Hay otro partido que celebra Congreso este fin de semana. Y también hay pelea de gallos en las alturas. O de gallo y galla, el expatriado de Hamburgo, Puigdemont, y la señora Pascal, eterna aspirante a remozar, y reconstruir, lo que va quedando de Convergencia Democrática. Marta Pascal quiere que el PDeCAT resuelva de una vez sus guerritas internas y la ratifique a ella no como coordinadora del partido, sino como secretaria general, que tiene más fuerza. Más fuerza para tumbarle los planes de absorción a Puigdemont, que es de lo que va, de verdad, esta guerra. El de Hamburgo amenaza con quemar su carné de militante si Pascal sale de este congreso coronada. Dices: ¿y el carné en realidad para qué lo quiere, sin él lleva actuando al margen, y en contra, del PDeCAT desde antes de marcharse de España?
Volver, el procesado Puigdemont no va a volver porque si vuelve le está esperando la policía judicial de Llarena para conducirle al juzgado primero y, de allí, al calabozo. Volver no va a volver ni mañana, ni pasado ni en veinte años, que son los que tendrán que transcurrir para que le prescriba la presunta rebelión por la que Llarena está empeñado en juzgarlo.
En el capítulo de ayer del serial, como usted ya sabrá…
…se vio una amarga escena en el Supremo, con los jueces enjuagándose las togas y Llarena firmando la renuncia. La renuncia a traerse para España a Puigdemont con la condición de juzgarle sólo como corrupto, no como caudillo de una rebelión. En la escena se pudo adivinar en el rostro de Llarena su desdén hacia Martin, Mathias y Mathias, los tres jueces alemanes que pretenden saber más que él de cómo se castiga penalmente el intento de tumbar la Constitución en un territorio. Los tres jueces que hicieron naufragar aquella euforia de la primera hora, cuando se supo que a Puigdemont lo había cazado el CNI en Alemania, tierra de sólidos juristas pro europeos, se dijo, que jamás osaría poner reparos a una orden de detención y entrega remitida por España. Cuatro meses después de aquel otro episodio en que se adivinó a Llarena tocando las castañuelas, el mismo juez pliega y se resigna a no poder juzgar por todo a Puigdemont salvo que éste cometa el error de cruzar la frontera. Aunque sea de incógnito, como Carrillo. Aunque Santiago para pasar inadvertido se colocó peluca y este Puigdemont, para no ser reconocido, tendría que quitársela.

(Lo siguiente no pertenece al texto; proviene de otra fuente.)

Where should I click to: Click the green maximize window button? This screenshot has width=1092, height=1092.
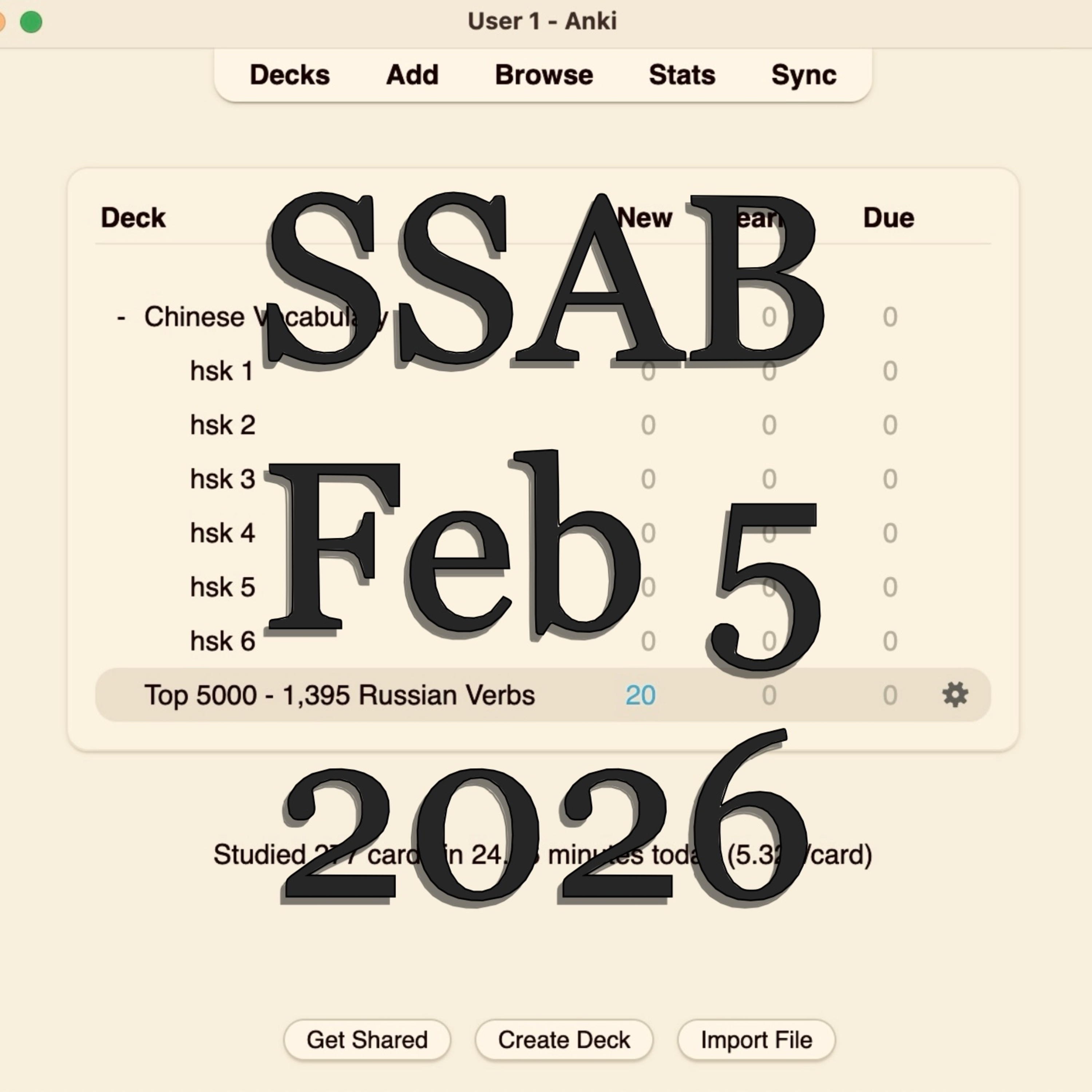(31, 22)
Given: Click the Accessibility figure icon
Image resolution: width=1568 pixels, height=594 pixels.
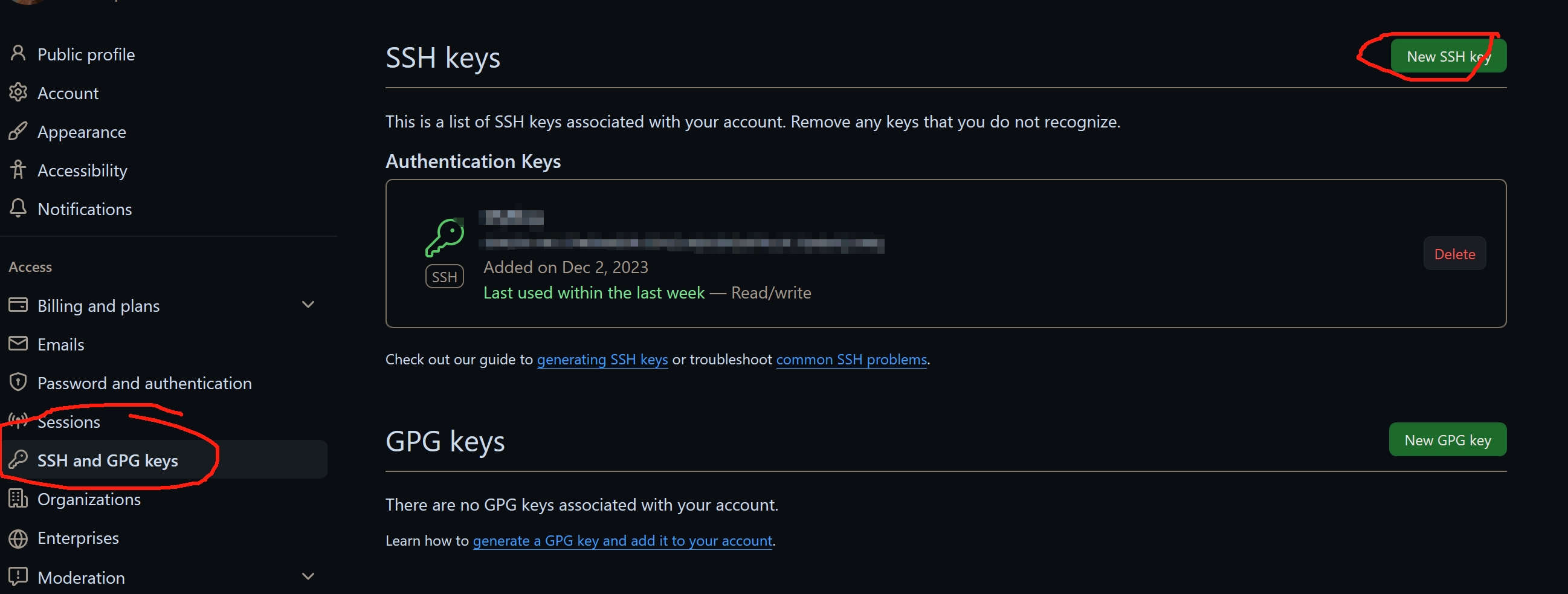Looking at the screenshot, I should (x=18, y=170).
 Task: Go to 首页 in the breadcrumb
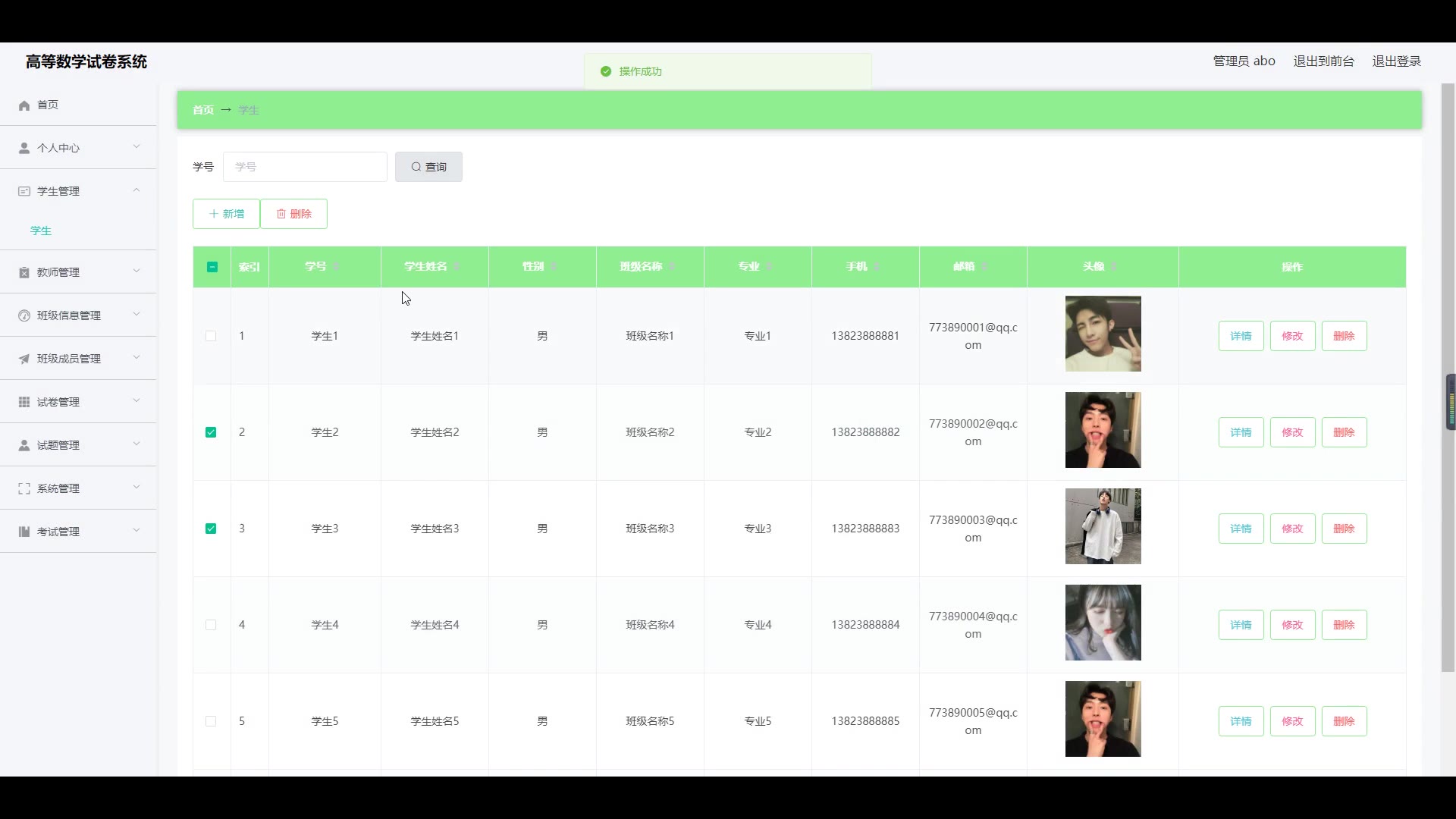(x=202, y=110)
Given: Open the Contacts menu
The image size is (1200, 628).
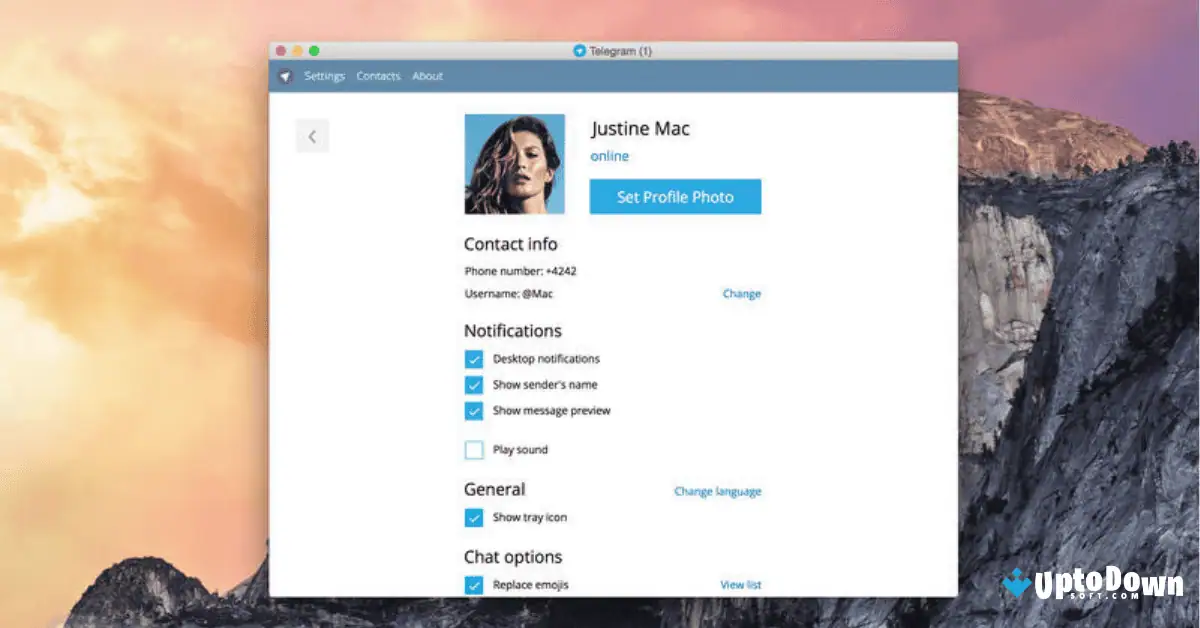Looking at the screenshot, I should tap(377, 75).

En veinte años no podrá pisar España. Pena de destierro. Premio de consolación para el Supremo. Pero el plan de Puigdemont no es ése. El plan de Puigdemont es que sea Sánchez, excitado, ante el espejo, con su imagen de pacificador de Cataluña, quien maniobre en el Supremo para devaluar los cargos, diluir la causa y rebajar al mínimo las posibles condenas. El plan de Puigdemont es que sea Sánchez quien le dé la puntilla a la Llarena y le permita regresar a él de Waterloo para asumir una pena irrelevante que despeje el camino hacia el indulto.
Confía tanto en el nuevo clima de Sánchez, en Sánchez el apaciguador, que lo último que se plantea es renunciar él a la peluca.